Dec. 6 (UPI) -- The Chinese government said Friday it will exempt U.S.-made soybeans and pork from a list of punitive tariffs, a sign of potential progress in a trade conflict that's lasted now for more than a year.
Beijing's Customs Tariff Commission of the State Council said the exemptions are a result of "applications submitted by related enterprises." China said it would make the exemptions based on "domestic needs."
The move comes ahead of a new round of U.S. tariffs on Dec. 15 that will impose a 15 percent tax on $160 billion worth of certain Chinese products shipped to the United States.

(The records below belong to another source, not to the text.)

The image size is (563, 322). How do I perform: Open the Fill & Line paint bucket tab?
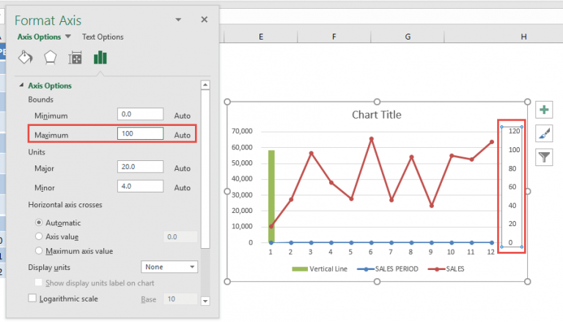[x=25, y=57]
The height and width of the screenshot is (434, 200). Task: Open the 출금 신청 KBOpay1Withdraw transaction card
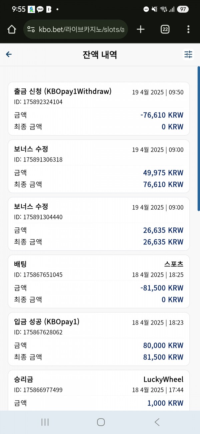[99, 109]
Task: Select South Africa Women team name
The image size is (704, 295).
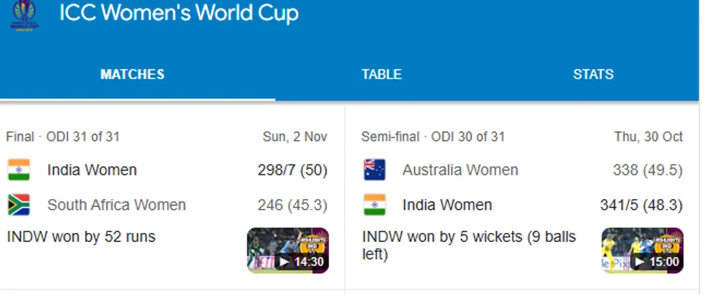Action: click(116, 205)
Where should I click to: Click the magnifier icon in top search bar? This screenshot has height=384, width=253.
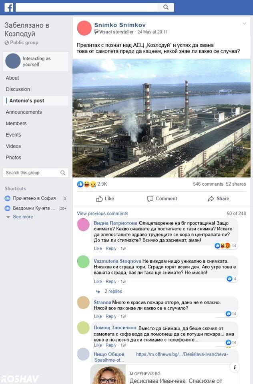point(166,7)
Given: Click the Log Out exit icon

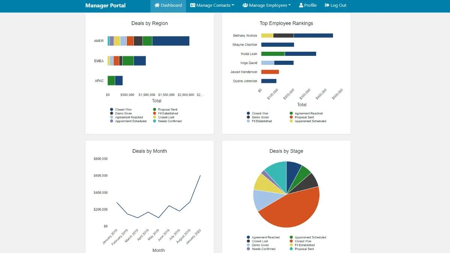Looking at the screenshot, I should coord(327,5).

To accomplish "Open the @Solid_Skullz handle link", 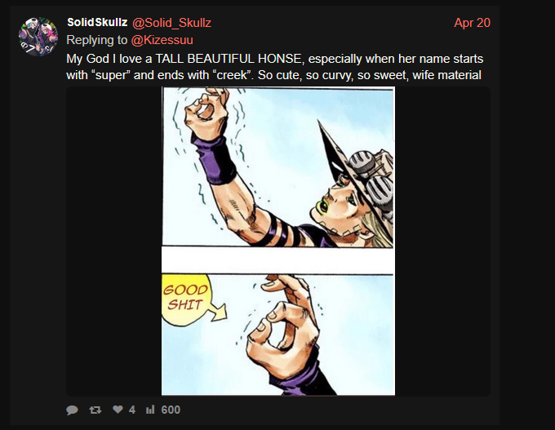I will pos(171,23).
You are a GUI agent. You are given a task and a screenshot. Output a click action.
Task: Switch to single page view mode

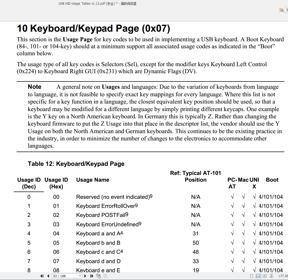[251, 276]
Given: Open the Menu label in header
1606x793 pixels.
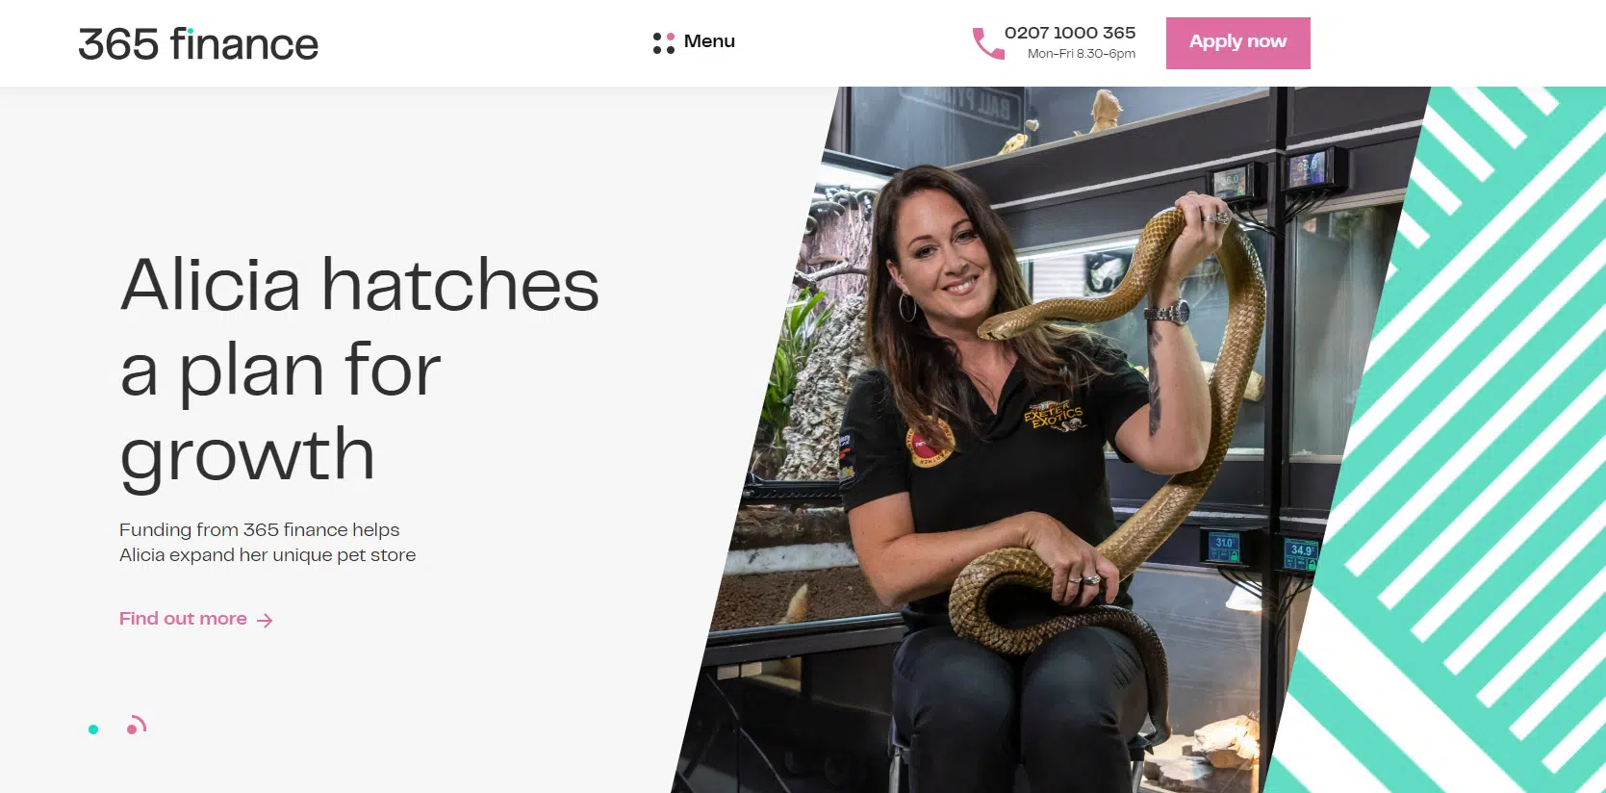Looking at the screenshot, I should click(709, 41).
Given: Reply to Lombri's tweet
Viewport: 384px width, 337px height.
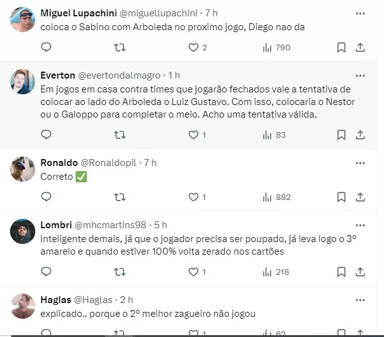Looking at the screenshot, I should 46,272.
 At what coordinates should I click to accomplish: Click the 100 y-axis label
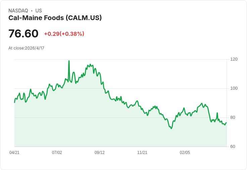(234, 88)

For more than a year, both nations have introduced tit-for-tat tariffs as they negotiate thorny trade issues. U.S. companies have long argued Beijing forces them to reveal technologies for access to the lucrative Chinese market.
Chinese tariffs for soybeans have so far greatly affected U.S. farmers, to the tune of billions of dollars. China, meanwhile, is facing a crisis in its pork market after losing a large swath of its pig population due to African swine fever.
The Chinese commerce ministry said last week it plans to increase pork imports by 40 percent, to 3 million tons. Commerce minister Gao Feng said tariffs should be reduced based on negotiations.
Both sides said last month they were near a tentative agreement on "phase one" of a trade deal and the Trump administration has been optimistic about the plan, which has yet to officially materialize.